Migration from ciclad/climserv to spirit/spiritx
Account
Account is the same on all clusters (old and new)
Filesystems and shell initialisation
All filesystems are shared between old and new cluster, so you could have probleme when login to new cluster with some environments variables, modules loaded , conda initialisation ...
Shell is bash by default, init files are :
- $HOME/.bash_profile
- $HOME/.bashrc
it's a good idea to add the following in your shell init files and move some initialisations in the good block
Particular review is needed for PATH, LD_LIBRARY_PATH variables with directory from old cluster. They can produce unexpected erro using old binara files. env, ldd and type command are good to find those sorts of problems.
The same with patched conda environment (fix-my-python)
SSH
Supported algorythm SSH change :
- DSA key cannot be used anymore on new cluster: you must change your key.
- DSA public keys start by ssh-dss in $HOME/.ssh/authorized_keys file on cluster.
- RSA keys (4096 bits) are still accepted.
- Not always easy to use because RSA is deactivated by default in recent openssh(8.8+) client.
ssh -V
to know for your OS and see FAQ to know how to reactivate RSA if needed.
- ED25519 is the new preferred algorythm (shorter key, better for security).
if you could log in to ciclad or climserv and not to spirit or spiritx, this is probably an ssh-dss key problem
Module
- No scientific products are loaded by default (matlab, idl ...) if they are not native in the linux distribution.
Start by
module avail
to search your product then load the module to access to the software - All Products version change.

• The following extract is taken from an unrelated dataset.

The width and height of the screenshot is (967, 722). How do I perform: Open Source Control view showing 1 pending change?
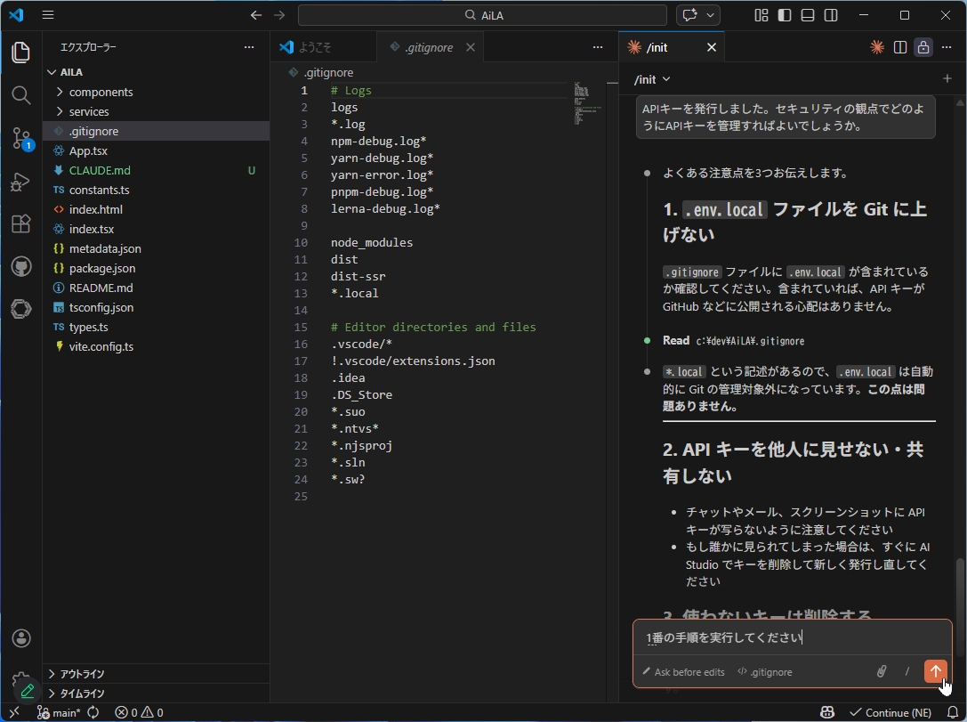click(x=20, y=138)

- PGI compiler new name is NVHPC (PGI is now NVIDIA Company).
- Usage for Compiler and Library change (similar GENCI Idris Jean Zay usage)

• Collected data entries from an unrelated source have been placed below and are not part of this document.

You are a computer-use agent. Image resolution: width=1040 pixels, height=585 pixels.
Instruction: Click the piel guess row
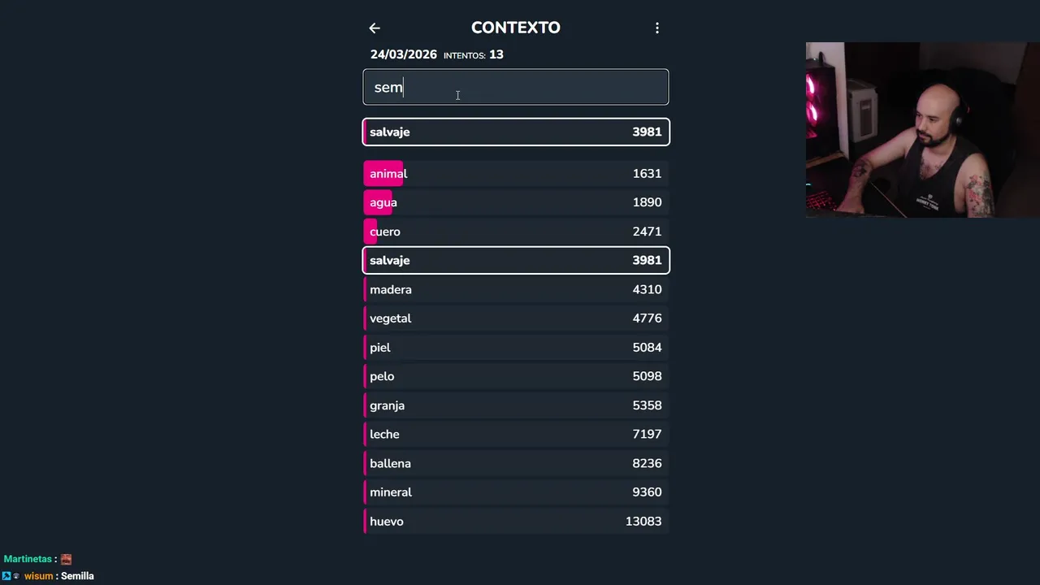point(516,348)
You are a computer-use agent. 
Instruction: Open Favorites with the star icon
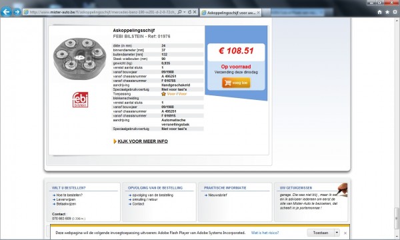point(387,12)
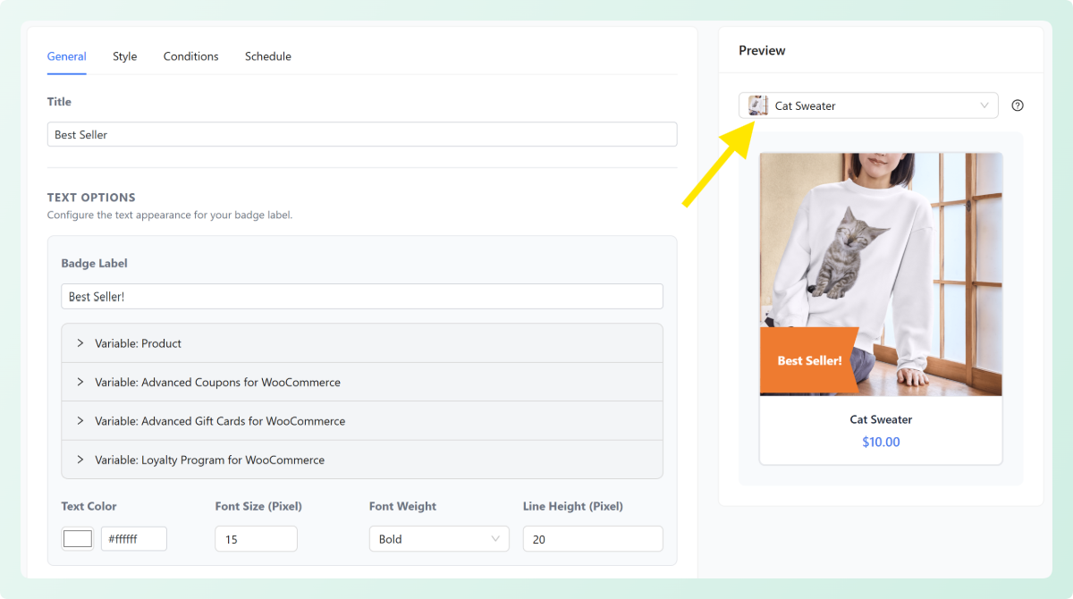Open the Schedule tab
Viewport: 1073px width, 599px height.
point(268,56)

Modules collection saved on old cluster cannot work when restoring on new cluster and produce strange behaviour.
Python
Patched python ( with fix-my-python/0.2 module ) on ciclad/climserv could become a nightmare when using your python env on spirit/spiritx.

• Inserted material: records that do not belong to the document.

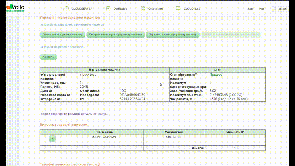This screenshot has height=166, width=295.
Task: Open the virtual machine management instruction link
Action: 72,25
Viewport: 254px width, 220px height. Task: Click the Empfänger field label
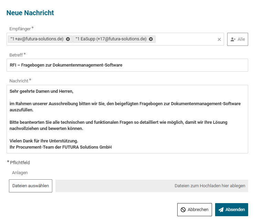[x=20, y=29]
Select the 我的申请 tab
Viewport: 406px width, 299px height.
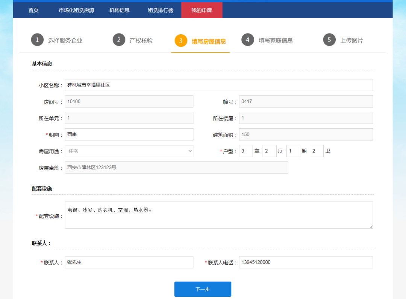202,10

the best way is to rebuild all your python environments on spirit/spiritx and $HOME/.conda need to be removed after you made a backup (tar)
Matlab
Interactive Matlab session Cannot be run anymore directly on head nodes, must be launched via interactive jobs.
One hour session by default, add --time= option to a maximum of 6 hours
Job manager: from Torque/PBS to SLURM
Job Manager is now SLURM not anymore Torque/PBS.
Table 1 lists the common tasks that you can perform in Torque/PBS and the equivalent ways to perform those tasks in SLURM.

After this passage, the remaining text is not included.